It is generally agreed that the keenest pleasure of the game is derived from loner driving. When the golfer is preparing to hit a far clean straight shot, he feels the joy of the strong man that rejoiceth to run a race; that is to say, the joy we have authority for believing that the Jewish runner felt. The modern sprinter experiences none. On the contrary, there is the anticipation, through fatigue, of as much pain as if he were ringing the dentist's door-bell. For the golfer in the exercise of his strength there is neither pain nor fatigue. He has the combined pleasures of an onlooker and a performer. The blow once delivered, he can stand at ease and be admired whilst the ball makes the running".

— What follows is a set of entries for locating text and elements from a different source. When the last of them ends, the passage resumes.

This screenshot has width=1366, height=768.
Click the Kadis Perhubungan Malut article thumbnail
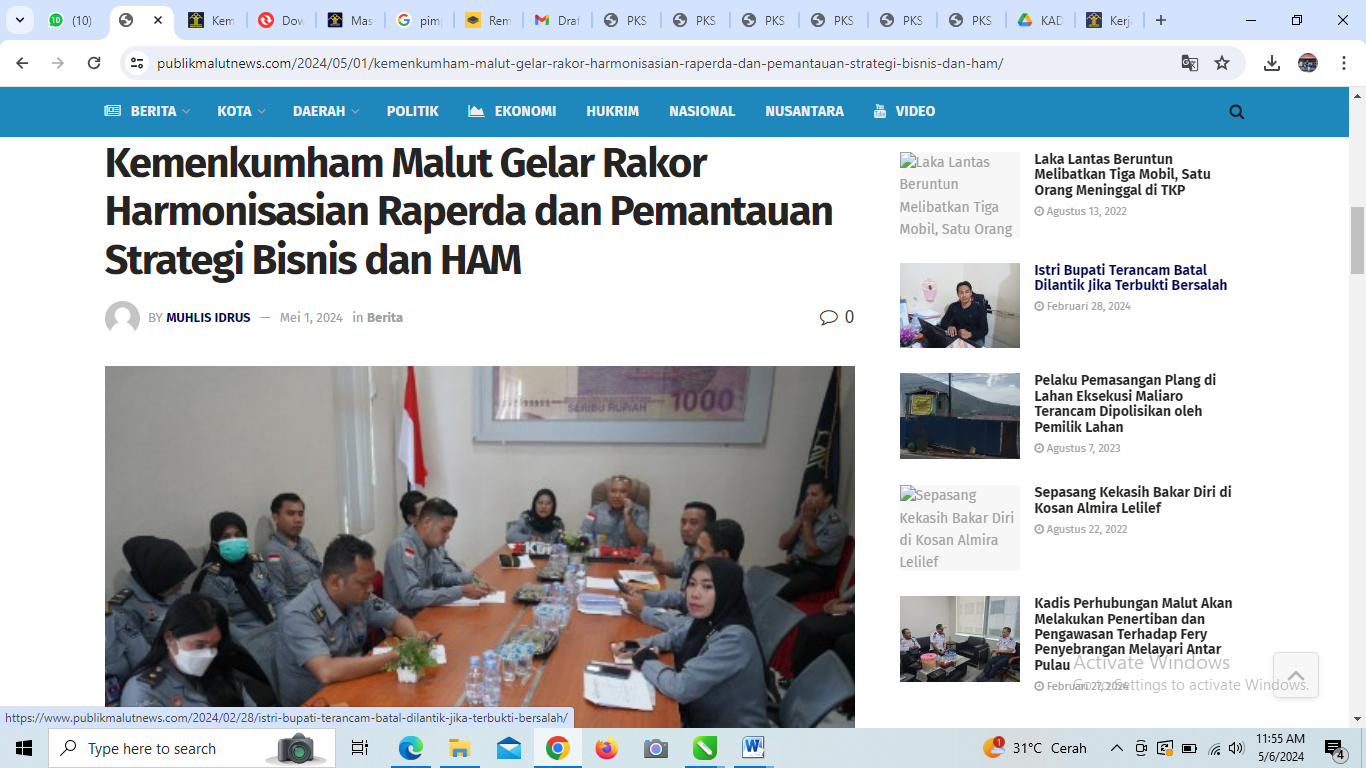[x=959, y=639]
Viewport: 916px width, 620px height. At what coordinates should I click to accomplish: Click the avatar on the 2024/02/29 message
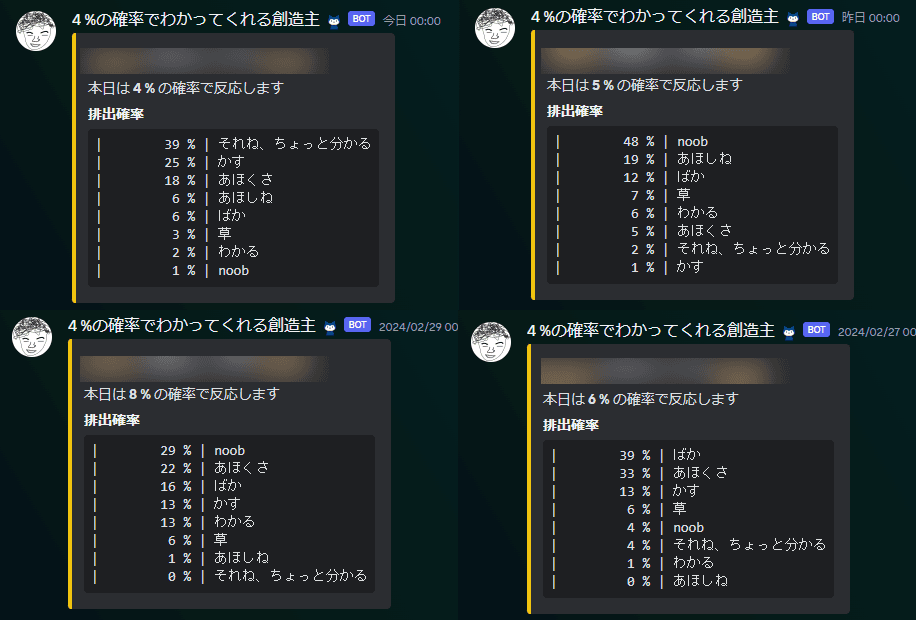31,337
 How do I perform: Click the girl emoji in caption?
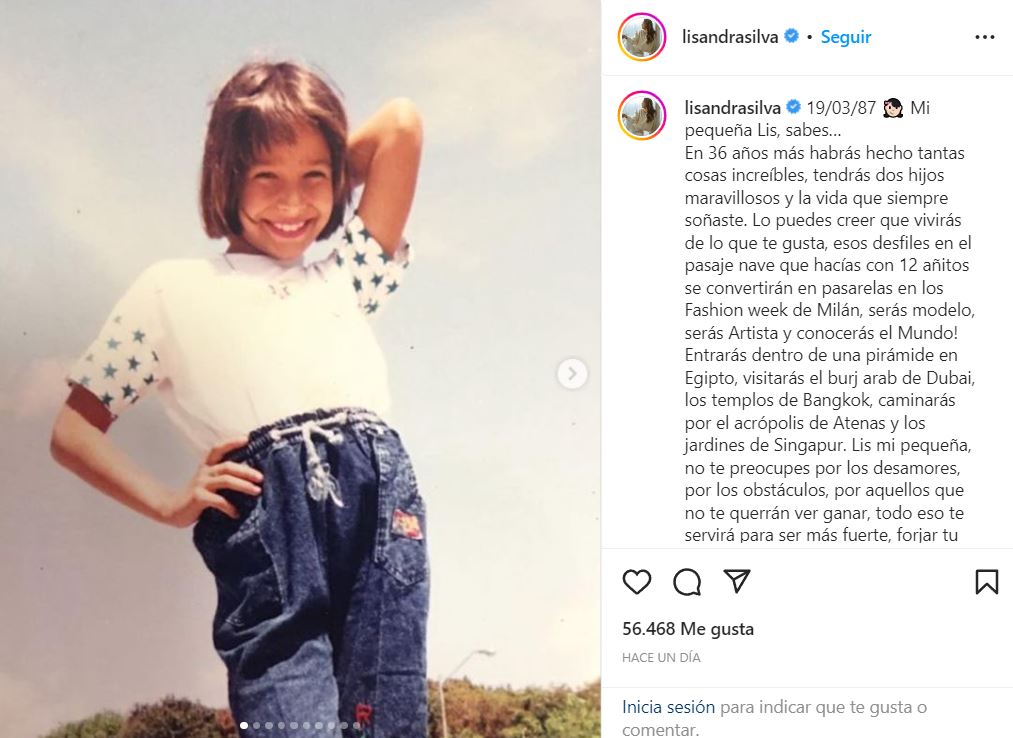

There is no such being as a golfer uninterested in his driving. The really strong player seems to value his least; but this is merely because so many of his shots are good that they do not surprise him. Let it, however, be suggested that some other is a longer driver than he, and the mask of apathy will at once fall from his face, his tongue will be loosened, and he will proceed to boast. Even when a man cannot feel that he drives quite as far as the best, his pride in his own frame is not necessarily destroyed, as by most other sports. The runner, the jumper, the lifter of weights, even the oarsman, is crushed down into his true place by the brutal rudeness of competitive facts. Not so the golfer. A. says, 'I drive with a very light club, therefore admire my strength.' B. smiles complacently, whilst you marvel at the heaviness of his - a brawny muscular smile. Little C.'s club is nearly as long as himself. The inference is that little C.'s garments cover the limbs of a pocket Hercules. D. can drive as far with a cleek as common men with a club. D. is evidently a
Goliath. The inferences may be all wrong. A. may be a scrag, C. a weed, D. merely beefy. On the other hand, each may be what he supposes himself. This is one of the glorious uncertainty of the game.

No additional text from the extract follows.